Cases of dyslexia in the reading ability of class seven children at the Thogoto Primary School in the Kikuyu District of Kenya
Abstract
This paper sought to investigate the reading ability of six class seven dyslexic children at
the Thogoto Primary School in the Kikuyu district of Kenya. The aim was to establish the
linguistic information that multilingual dyslexic subjects miss. The study was done within
the framework of the Psycholinguistic Theory of Language disorders dealing specifically
with dyslexia.
The study was based on 6 reading tasks administered to the six pupils. Lists of English
monosyllabic and polysyllabic words, Kiswahili disyllabic and Kiswahili polysyllabic
words were administered to the respondents. They then read a list of nonsense words.

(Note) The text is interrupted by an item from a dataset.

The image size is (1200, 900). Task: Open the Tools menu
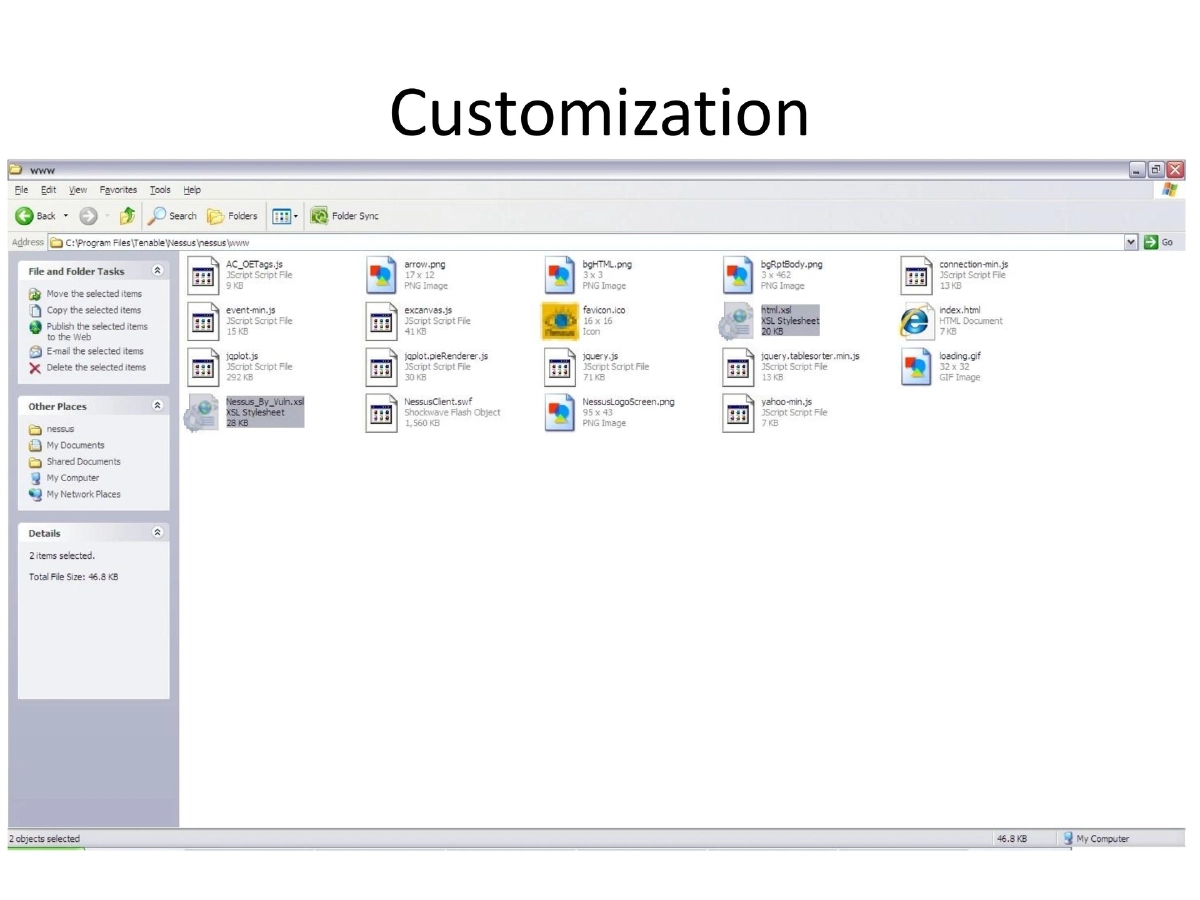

They were then given English and Kiswahili sentences to read. The research shows that
as we had hypothesized the dyslexic pupils read monosyllabic words better than
polysyllabic words. They read Kiswahili better than English. They also had a challenge
reading the inflectional endings in words. However, contrary to what the research had
hypothesized, both functional words and content words were challenging for the
respondents. Errors of omission, substitution, insertion and reversal were noted in both
the Kiswahili and English data. Nonsense words were also challenging for the
respondents.
The frequency of misreading was reported in tables as was the performance of each of the
respondents. We analyzed the data statistically by calculating the mean of all the reading
tasks. A summary of the total misreading results was then presented in a graph.